%%
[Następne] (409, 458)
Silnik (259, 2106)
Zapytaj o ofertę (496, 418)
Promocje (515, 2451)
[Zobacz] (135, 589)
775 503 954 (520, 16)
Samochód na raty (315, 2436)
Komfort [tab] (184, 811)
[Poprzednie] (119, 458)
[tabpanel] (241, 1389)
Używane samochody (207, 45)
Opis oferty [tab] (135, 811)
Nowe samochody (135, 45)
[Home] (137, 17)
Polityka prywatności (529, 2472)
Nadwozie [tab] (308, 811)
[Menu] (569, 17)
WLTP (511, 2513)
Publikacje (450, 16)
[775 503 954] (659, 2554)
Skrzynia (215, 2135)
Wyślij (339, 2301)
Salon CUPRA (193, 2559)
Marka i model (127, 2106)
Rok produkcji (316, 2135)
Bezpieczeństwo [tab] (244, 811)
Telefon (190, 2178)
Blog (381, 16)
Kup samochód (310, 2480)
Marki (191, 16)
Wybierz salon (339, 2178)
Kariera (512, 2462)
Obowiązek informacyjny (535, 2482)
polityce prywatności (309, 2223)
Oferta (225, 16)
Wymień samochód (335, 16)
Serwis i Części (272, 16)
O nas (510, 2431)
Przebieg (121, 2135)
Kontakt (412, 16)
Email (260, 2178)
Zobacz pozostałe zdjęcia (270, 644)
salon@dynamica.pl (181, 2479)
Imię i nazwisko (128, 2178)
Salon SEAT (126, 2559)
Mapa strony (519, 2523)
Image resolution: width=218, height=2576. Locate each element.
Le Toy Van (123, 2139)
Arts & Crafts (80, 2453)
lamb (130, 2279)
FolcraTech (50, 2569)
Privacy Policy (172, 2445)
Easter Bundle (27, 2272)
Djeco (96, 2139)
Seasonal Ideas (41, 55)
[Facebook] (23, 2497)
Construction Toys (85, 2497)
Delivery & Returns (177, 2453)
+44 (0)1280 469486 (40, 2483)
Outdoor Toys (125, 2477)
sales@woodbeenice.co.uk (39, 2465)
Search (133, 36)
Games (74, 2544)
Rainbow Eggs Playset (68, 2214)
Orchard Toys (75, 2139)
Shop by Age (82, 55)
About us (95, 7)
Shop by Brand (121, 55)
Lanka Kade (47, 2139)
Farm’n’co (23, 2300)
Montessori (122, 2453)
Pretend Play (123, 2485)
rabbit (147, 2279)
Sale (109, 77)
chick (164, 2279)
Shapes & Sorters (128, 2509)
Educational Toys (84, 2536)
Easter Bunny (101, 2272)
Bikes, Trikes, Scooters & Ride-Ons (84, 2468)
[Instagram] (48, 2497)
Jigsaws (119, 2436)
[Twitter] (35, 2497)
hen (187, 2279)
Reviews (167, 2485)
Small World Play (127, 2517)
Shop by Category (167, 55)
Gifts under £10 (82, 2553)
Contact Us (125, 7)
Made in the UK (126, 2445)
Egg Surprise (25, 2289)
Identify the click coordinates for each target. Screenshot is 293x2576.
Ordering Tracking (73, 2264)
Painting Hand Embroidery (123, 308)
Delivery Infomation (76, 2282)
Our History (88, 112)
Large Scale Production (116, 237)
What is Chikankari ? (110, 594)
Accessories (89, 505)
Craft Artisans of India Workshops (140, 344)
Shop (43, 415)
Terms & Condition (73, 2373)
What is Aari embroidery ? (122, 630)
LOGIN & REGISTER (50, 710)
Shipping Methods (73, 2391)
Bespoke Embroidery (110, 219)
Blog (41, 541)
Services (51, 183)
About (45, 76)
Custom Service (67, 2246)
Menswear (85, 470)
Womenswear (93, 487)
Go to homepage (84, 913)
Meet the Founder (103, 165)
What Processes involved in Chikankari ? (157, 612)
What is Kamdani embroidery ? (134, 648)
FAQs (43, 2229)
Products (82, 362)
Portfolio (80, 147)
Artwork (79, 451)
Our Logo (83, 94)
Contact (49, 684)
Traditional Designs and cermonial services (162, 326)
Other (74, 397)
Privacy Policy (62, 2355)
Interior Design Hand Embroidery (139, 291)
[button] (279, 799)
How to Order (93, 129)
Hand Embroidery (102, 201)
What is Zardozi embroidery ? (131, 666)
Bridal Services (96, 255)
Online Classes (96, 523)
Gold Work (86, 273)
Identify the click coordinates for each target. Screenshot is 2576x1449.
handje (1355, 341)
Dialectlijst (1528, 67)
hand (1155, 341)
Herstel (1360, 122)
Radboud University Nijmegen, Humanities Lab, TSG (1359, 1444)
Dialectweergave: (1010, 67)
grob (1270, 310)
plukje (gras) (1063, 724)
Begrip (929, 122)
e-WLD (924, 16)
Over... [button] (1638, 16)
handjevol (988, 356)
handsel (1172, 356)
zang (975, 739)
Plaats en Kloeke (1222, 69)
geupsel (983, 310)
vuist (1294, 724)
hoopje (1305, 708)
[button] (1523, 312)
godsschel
%%
What is required
Copy back the listing above exactly, but only from the line with "Games (74, 2544)" through the line with "Screenshot is 293x2576.", both ends included.

Response box
Games (74, 2544)
Rainbow Eggs Playset (68, 2214)
Orchard Toys (75, 2139)
Shop by Age (82, 55)
About us (95, 7)
Shop by Brand (121, 55)
Lanka Kade (47, 2139)
Farm’n’co (23, 2300)
Montessori (122, 2453)
Pretend Play (123, 2485)
rabbit (147, 2279)
Sale (109, 77)
chick (164, 2279)
Shapes & Sorters (128, 2509)
Educational Toys (84, 2536)
Easter Bunny (101, 2272)
Bikes, Trikes, Scooters & Ride-Ons (84, 2468)
[Instagram] (48, 2497)
Jigsaws (119, 2436)
[Twitter] (35, 2497)
hen (187, 2279)
Reviews (167, 2485)
Small World Play (127, 2517)
Shop by Category (167, 55)
Gifts under £10 (82, 2553)
Contact Us (125, 7)
Made in the UK (126, 2445)
Egg Surprise (25, 2289)
Identify the click coordinates for each target. Screenshot is 293x2576.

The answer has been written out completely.